Holder will announce $3 million that, in part, will be used to hire new police officers. About $25 million also will be expedited to Detroit to hire about 140 firefighters and buy new gear.
“It wasn’t enough to try and free the resources,” Sperling said. “We had to make sure they are well-used and targeted.”
In addition, Orr, the city’s emergency manager, has told the city’s two municipal retirement systems he wants to freeze Detroit’s pension plans and move to a 401(k)-style system.
The gathering Friday follows a series of meetings with the White House to plot ways to pull Detroit from a fiscal pit that this summer made it the largest U.S. city to file for bankruptcy protection.

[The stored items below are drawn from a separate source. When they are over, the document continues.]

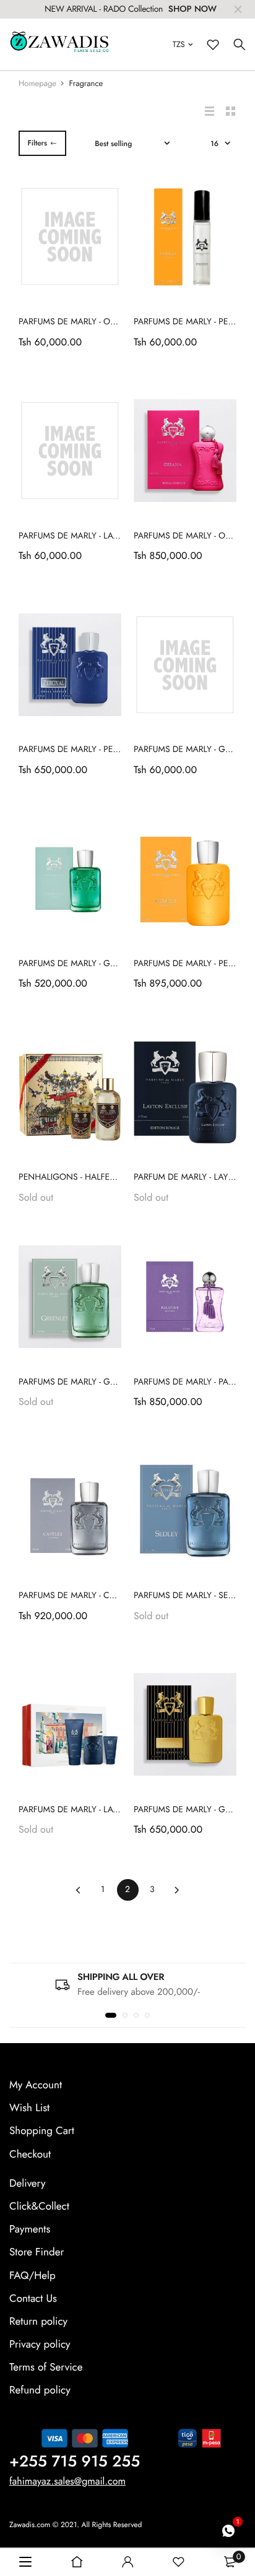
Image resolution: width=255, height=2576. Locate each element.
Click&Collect (39, 2206)
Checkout (30, 2153)
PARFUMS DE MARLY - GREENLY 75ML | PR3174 (108, 963)
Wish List (29, 2108)
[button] (110, 2015)
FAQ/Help (32, 2275)
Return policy (38, 2321)
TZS (179, 44)
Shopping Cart (41, 2131)
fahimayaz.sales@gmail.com (67, 2481)
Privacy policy (40, 2344)
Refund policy (40, 2390)
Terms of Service (45, 2367)
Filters (37, 143)
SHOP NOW (192, 9)
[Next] (177, 1890)
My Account (35, 2085)
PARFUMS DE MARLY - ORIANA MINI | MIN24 (104, 322)
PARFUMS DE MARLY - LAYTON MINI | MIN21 (103, 536)
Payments (29, 2229)
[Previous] (78, 1890)
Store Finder (36, 2252)
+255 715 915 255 (74, 2461)
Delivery (27, 2183)
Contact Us (33, 2298)
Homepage (37, 83)
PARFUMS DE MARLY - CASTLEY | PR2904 (97, 1595)
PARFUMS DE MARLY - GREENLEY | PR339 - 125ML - (115, 1382)
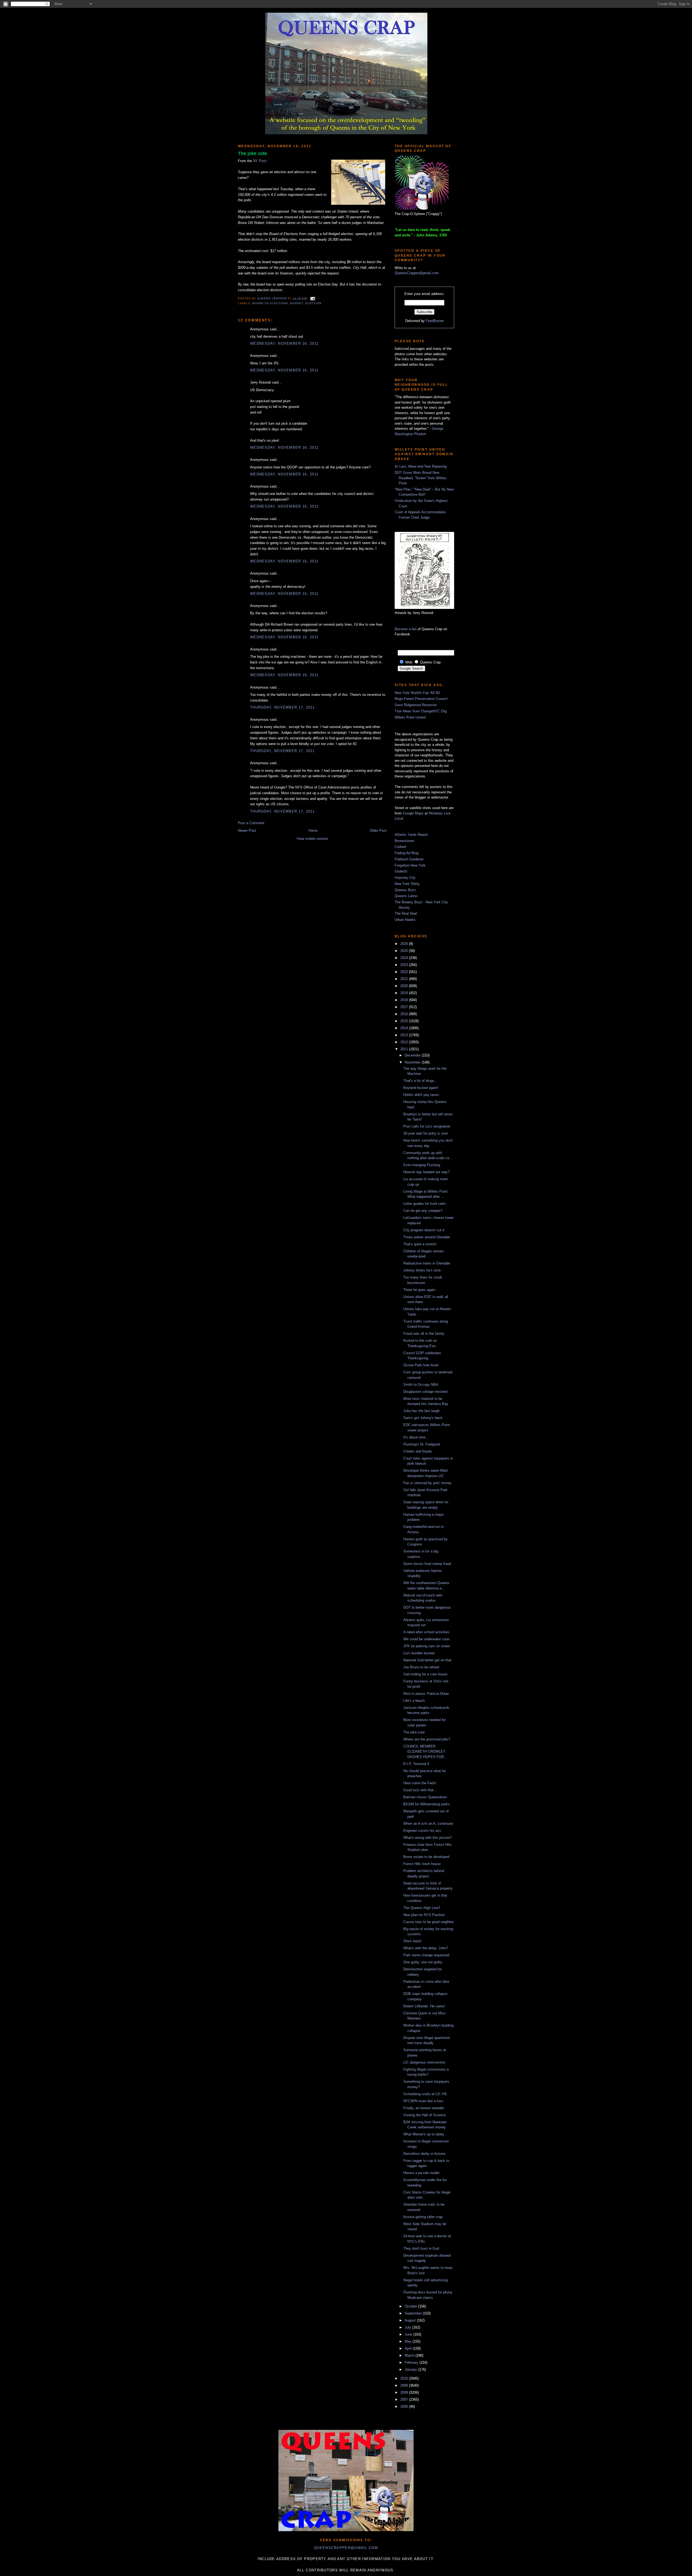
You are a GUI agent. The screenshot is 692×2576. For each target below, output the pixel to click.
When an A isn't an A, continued (428, 1824)
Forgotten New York (410, 865)
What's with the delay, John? (425, 1948)
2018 (404, 1000)
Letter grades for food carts (424, 1204)
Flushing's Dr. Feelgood (421, 1444)
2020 (404, 986)
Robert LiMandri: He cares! (424, 2006)
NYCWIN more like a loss (423, 2101)
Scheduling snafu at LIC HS (425, 2094)
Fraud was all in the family (423, 1333)
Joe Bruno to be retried (421, 1667)
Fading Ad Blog (406, 853)
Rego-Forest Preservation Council (421, 699)
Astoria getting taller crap (423, 2217)
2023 (404, 965)
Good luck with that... (420, 1790)
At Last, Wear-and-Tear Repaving (421, 466)
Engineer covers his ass (422, 1831)
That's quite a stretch (419, 1244)
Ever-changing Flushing (421, 1165)
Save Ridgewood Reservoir (416, 705)
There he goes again (419, 1290)
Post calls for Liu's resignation (426, 1126)
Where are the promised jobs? (426, 1739)
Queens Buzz (405, 890)
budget (296, 303)
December (413, 1055)
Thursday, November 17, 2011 (282, 707)
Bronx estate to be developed (426, 1857)
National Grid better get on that (427, 1660)
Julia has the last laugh (421, 1411)
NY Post (259, 161)
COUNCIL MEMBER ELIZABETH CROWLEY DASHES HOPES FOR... (425, 1751)
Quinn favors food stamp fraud (427, 1564)
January (411, 2369)
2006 (404, 2406)
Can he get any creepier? (423, 1211)
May (408, 2341)
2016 (404, 1014)
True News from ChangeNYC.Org (421, 711)
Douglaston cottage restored (425, 1392)
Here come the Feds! (419, 1783)
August (411, 2320)
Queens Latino (406, 896)
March (410, 2355)
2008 (404, 2392)
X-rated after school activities (426, 1632)
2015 (404, 1021)
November (413, 1062)
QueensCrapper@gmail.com (417, 273)
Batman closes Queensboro (425, 1797)
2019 (404, 993)
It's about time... (416, 1437)
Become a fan (406, 629)
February (412, 2362)
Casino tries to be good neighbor (428, 1922)
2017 (404, 1007)
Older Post (378, 831)
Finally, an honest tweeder (423, 2108)
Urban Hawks (405, 920)
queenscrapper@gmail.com (346, 2548)
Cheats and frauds (417, 1451)
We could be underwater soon (426, 1639)
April (409, 2348)
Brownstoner (404, 841)
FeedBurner (435, 321)
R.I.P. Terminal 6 (416, 1764)
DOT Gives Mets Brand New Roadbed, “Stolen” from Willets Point (421, 478)
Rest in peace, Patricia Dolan (426, 1694)
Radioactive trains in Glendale (426, 1263)
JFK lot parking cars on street (426, 1646)
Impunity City (405, 878)
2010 (404, 2378)
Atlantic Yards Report (411, 835)
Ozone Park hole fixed (420, 1365)
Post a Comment (251, 823)
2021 (404, 979)
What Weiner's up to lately (423, 2134)
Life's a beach (414, 1701)
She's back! (412, 1941)
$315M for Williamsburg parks (426, 1804)
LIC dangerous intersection (424, 2062)
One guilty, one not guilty (422, 1962)
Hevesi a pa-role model (421, 2173)
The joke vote (414, 1732)
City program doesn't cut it (423, 1230)
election (313, 303)
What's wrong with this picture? (427, 1838)
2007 (404, 2399)
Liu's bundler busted (418, 1653)
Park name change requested (426, 1955)
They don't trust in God (421, 2248)
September (414, 2313)
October (411, 2306)
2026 (404, 944)
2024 (404, 958)
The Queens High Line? (421, 1908)
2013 (404, 1035)
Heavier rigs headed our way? (426, 1172)
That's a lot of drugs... (420, 1081)
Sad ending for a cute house (425, 1674)
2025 (404, 951)
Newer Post (247, 831)
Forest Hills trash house (422, 1864)
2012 (404, 1042)
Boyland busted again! (420, 1088)
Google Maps (413, 813)
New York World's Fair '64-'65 (417, 693)
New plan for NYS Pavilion (424, 1915)
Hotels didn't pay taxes (421, 1095)
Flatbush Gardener (409, 859)
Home (313, 831)
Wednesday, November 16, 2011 (284, 343)
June (409, 2334)
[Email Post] (312, 298)
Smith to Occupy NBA (420, 1385)
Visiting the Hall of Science (424, 2115)
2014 (404, 1028)
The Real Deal (406, 913)
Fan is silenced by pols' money (427, 1483)
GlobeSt (401, 871)
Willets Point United (410, 717)
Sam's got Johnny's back (423, 1418)
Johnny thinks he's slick (422, 1270)
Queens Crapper (272, 298)
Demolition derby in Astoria (424, 2154)
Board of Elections (270, 303)
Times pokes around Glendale (426, 1237)
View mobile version (312, 839)
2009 (404, 2385)
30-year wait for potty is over (425, 1133)
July (408, 2327)
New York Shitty (407, 884)
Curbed (400, 847)
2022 (404, 972)
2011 (404, 1049)
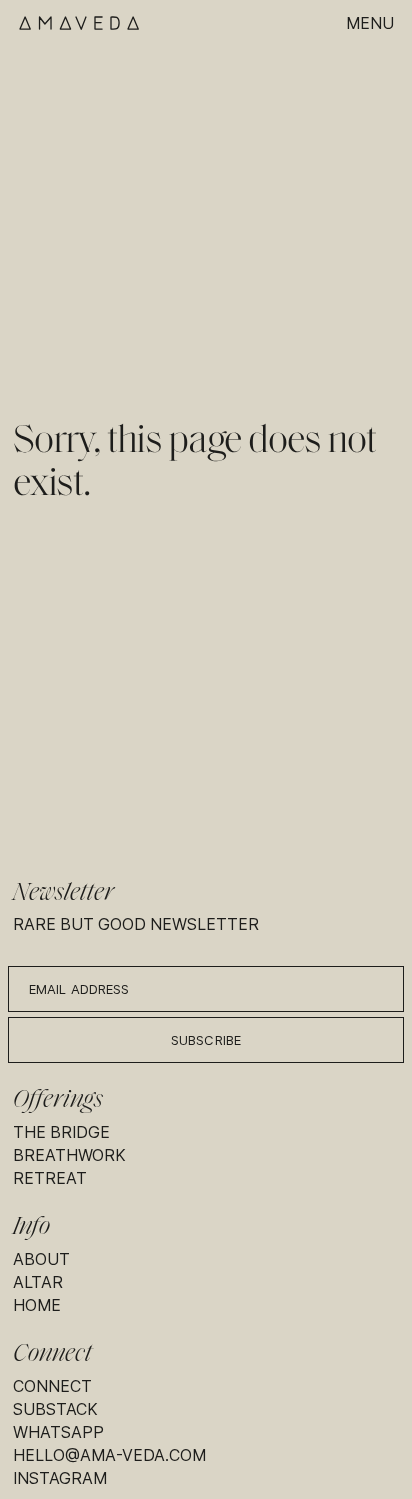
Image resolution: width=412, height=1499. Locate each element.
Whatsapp (58, 1432)
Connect (52, 1386)
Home (37, 1305)
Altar (38, 1282)
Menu (370, 23)
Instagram (60, 1478)
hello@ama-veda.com (109, 1455)
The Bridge (61, 1132)
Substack (55, 1409)
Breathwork (69, 1155)
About (41, 1259)
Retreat (50, 1178)
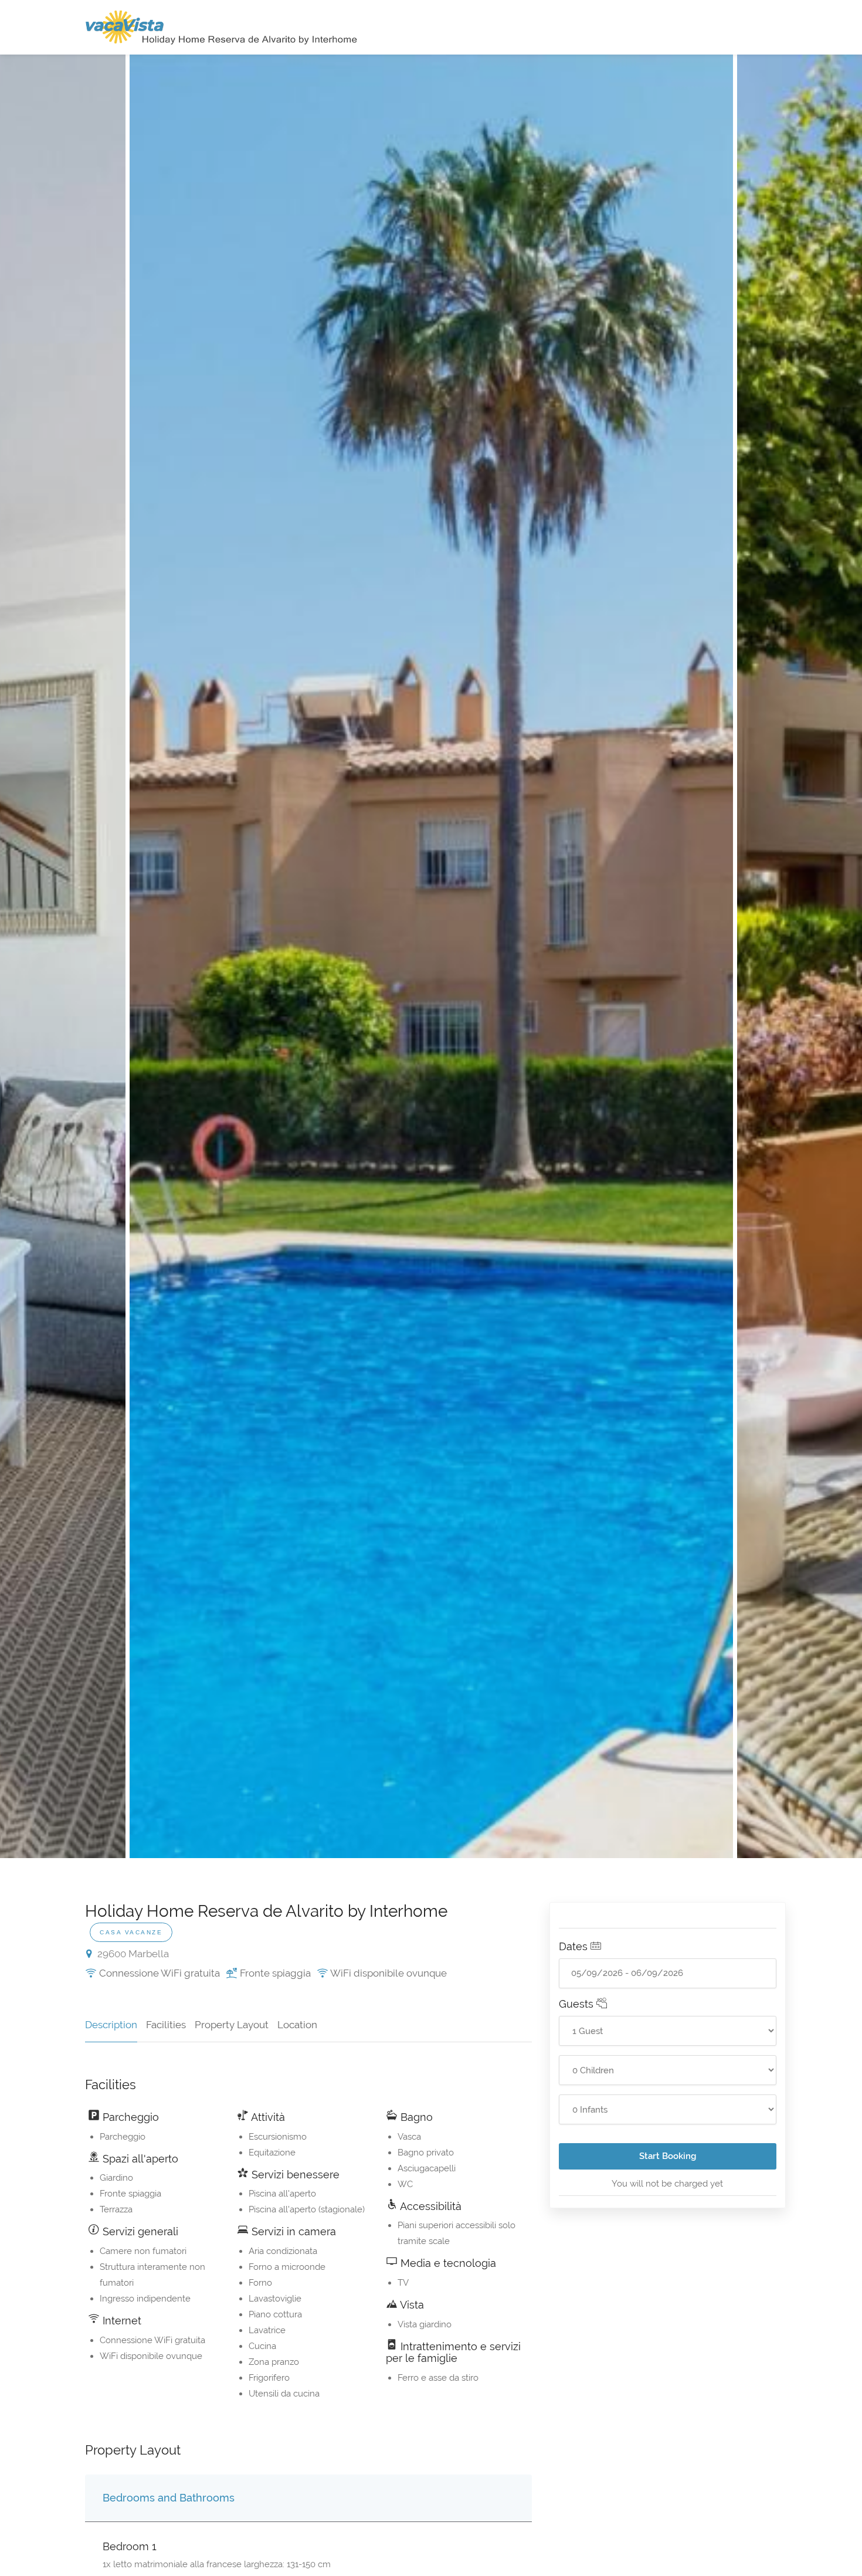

Detroit has had a poor record in making sure grant money is used properly and even spent at all.
In 2011, Mayor Dave Bing fired the director of the city’s Human Services Department after an internal investigation revealed $200,000 intended for poor residents was spent on office furniture for staff members.
The following year, his office had to scramble to use about $20 million in grants that had been left sitting for demolitions of thousands of vacant houses. The city’s Police Department also allowed a $400,000 grant to lapse for a new armored vehicle.
The grant troubles have rankled Orr, the emergency manager Gov. Rick Snyder appointed to lead the city out of its financial mess.